Law Enforcement Faces Mental Health Challenges Daily
By stella
20th Jul 2022

About one-half of all U.S. adults will experience at least one traumatic event in their lives, but most do not develop PTSD. For law enforcement, it’s an entirely different story. As first responders, they stand face to face with traumatic events on a daily basis. From medical emergencies to natural disasters and violent crime, exposure to trauma for police officers, detectives, and even correctional officers is inevitable.

Law enforcement is asked to have “tough skin” while on the job but responding to and witnessing repeating traumas can take a toll on the mental health of those that protect and serve, especially for those with over five years of service. 

Post-traumatic stress among law enforcement, particularly police officers, is higher than one may think.

  • 35 percent of police officers have PTSD (vs. 6.8 percent of the general population).
  • 9-31 percent of police officers have Depression (vs. 6.7 percent of the general population).
  • 55 percent of police officers reported that they consider quitting their job on a daily or weekly basis.
  • The majority of police officers reported that they often feel trapped or helpless in their job at least once per week.

This weight can not only disrupt our professional lives but our personal lives as well but also lead to suicidal thoughts among some of the law enforcement population. 

  • 7.8 percent of police officers have pervasive thoughts of suicide.
  • Law enforcement personnel are 54 percent more likely to die by suicide than all decedents with a usual occupation (13 out of every 100,000 people die by suicide in the general population – that number increases to 17 out of 100,000 for police officers).
  • African Americans in law enforcement are two times more likely to commit suicide. 

Law enforcement and their mental health care access

Many in the force are reluctant to seek out mental healthcare for the traumas that have built up over time. Most officers cite reasons as the stigma and fear that seeking assistance is a sign of personal weakness, followed by fear of job loss or repercussions in the workplace.

Even beyond the stigmas, 38 percent of police officers reported that their department does not provide adequate mental health services. According to a 2020 study involving 400 Dallas Police department personnel printed by JAMA, the journal for the American Medical Association, there are four main barriers to mental health access among law enforcement: 

  • The inability to recognize when they are experiencing a mental health issue
  • Concerns regarding confidentiality
  • Belief that mental health professionals cannot relate to those working in law enforcement jobs
  • Notion that those who seek mental health services are unfit to serve as officers in the criminal justice system

Because of these concerns, less than 20 percent of police officers with confirmed mental health issues had sought services in 2019. 

Progress is being made

There are many individual non-profit groups and government organizations that assist with access to mental health treatments for law enforcement, but in recent years, one of the most notable organizations is COPS Office. 

The Office of Community Oriented Policing Services (COPS Office) was established through the 1994 Violent Crime Control and Law Enforcement Act and provides assistance with community policing, and creates initiatives to advance the mental health and wellness of law enforcement officers in each community.

And, in 2018, with the help of the COPS Office, the Law Enforcement Mental Health and Wellness Act ( LEMHWA) was signed into law. According to the U.S. Department of Justice, this act called for the DOJ to submit a report to Congress on mental health practices and services in the U.S. Departments of Defense and Veterans Affairs that could be adopted by federal, state, local, or tribal law enforcement agencies and containing recommendations to Congress on the effectiveness of crisis lines for law enforcement officers, the efficacy of annual mental health checks for law enforcement officers, expansion of peer mentoring programs, and ensuring privacy considerations for these types of programs. 

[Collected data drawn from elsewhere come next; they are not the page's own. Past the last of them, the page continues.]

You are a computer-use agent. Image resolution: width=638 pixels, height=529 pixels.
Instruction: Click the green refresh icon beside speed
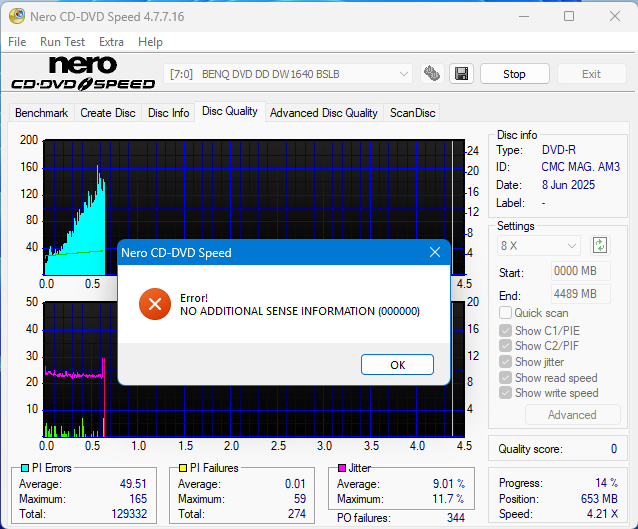[x=600, y=245]
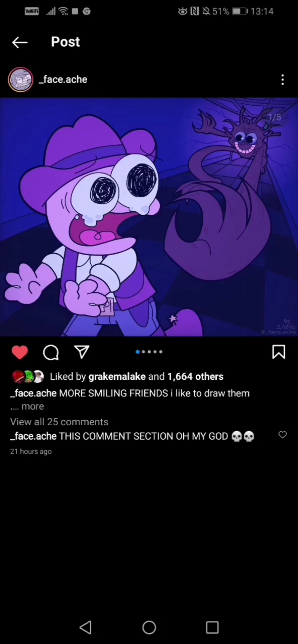Tap the purple cartoon artwork image
This screenshot has width=298, height=644.
[x=149, y=217]
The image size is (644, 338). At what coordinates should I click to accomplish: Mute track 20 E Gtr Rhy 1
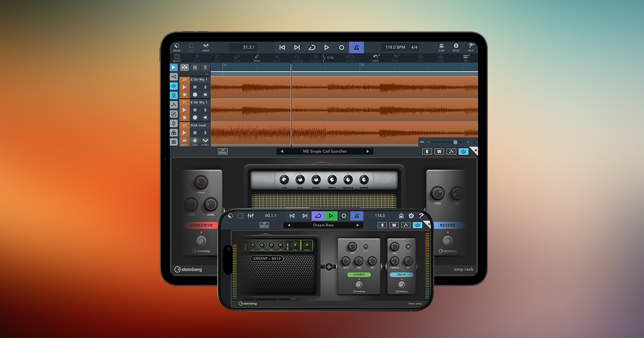[x=195, y=87]
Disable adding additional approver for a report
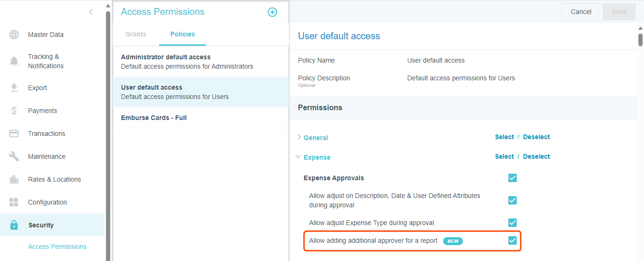 point(512,240)
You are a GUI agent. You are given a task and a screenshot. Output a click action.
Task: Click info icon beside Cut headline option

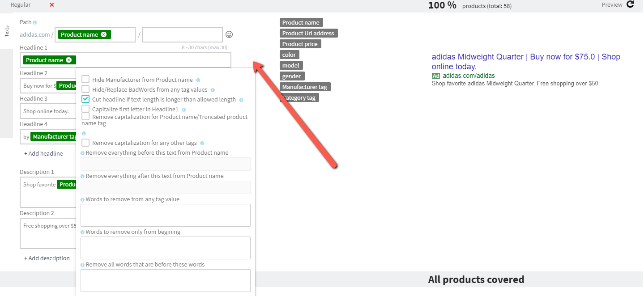click(241, 100)
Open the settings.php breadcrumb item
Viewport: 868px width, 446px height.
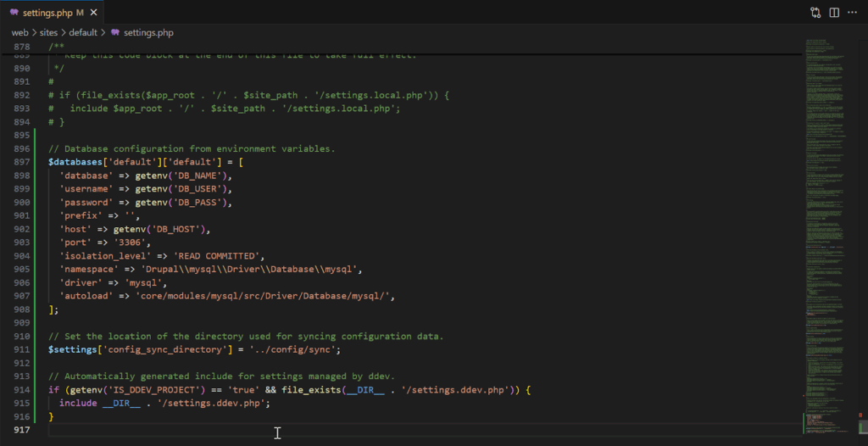tap(147, 32)
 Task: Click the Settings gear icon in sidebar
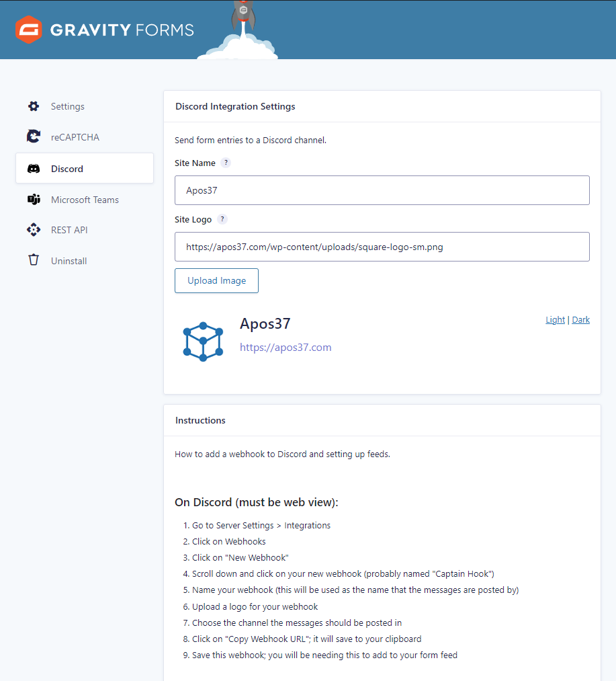[x=34, y=106]
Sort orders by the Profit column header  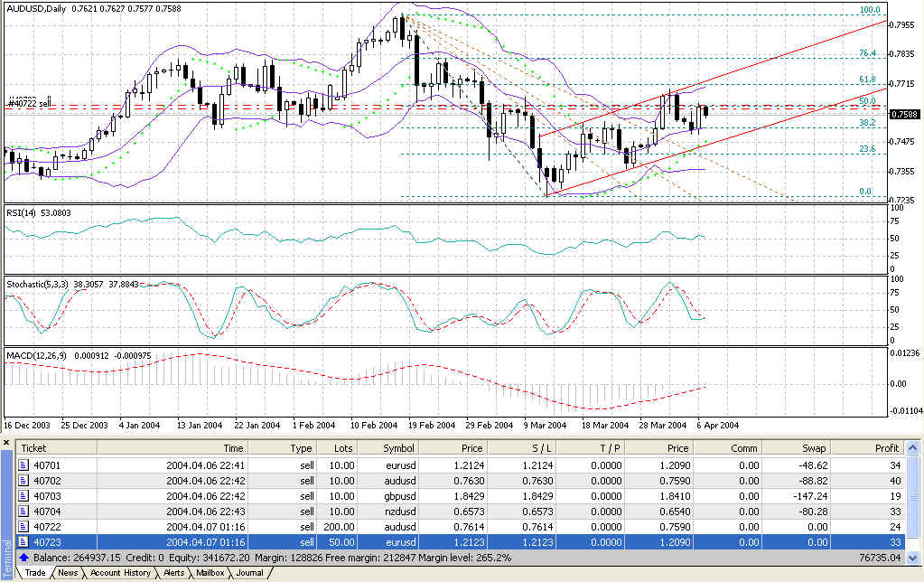click(x=886, y=448)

Expanding Treatment Accessibility for first responders

Though the Stellate Ganglion Block (SGB) treatment itself has been around for over a century and has been used to treat veterans and special force operators for years, SGB is fairly new to the public. 

Mental trauma often results in debilitating symptoms that can originate from the sympathetic nervous system’s fight or flight response. When individuals suffer from trauma-related symptoms, oftentimes this fight or flight response is still in “high gear” after the trauma.

The SGB procedure interacts with the sympathetic nervous system to help restore normal psychological function and can address the biological symptoms associated with trauma. Using image-guidance techniques such as ultrasound, fluoroscopy, and computed tomography, a licesned medical doctor injects a local anesthetic into a bundle of nerves found near the base of the neck. 

The treatment can help support the brain’s natural fight or flight response and can lead to a restored sense of safety and calm. SGB has been shown to have dramatic positive effects and can also help accelerate the positive impact of other therapies.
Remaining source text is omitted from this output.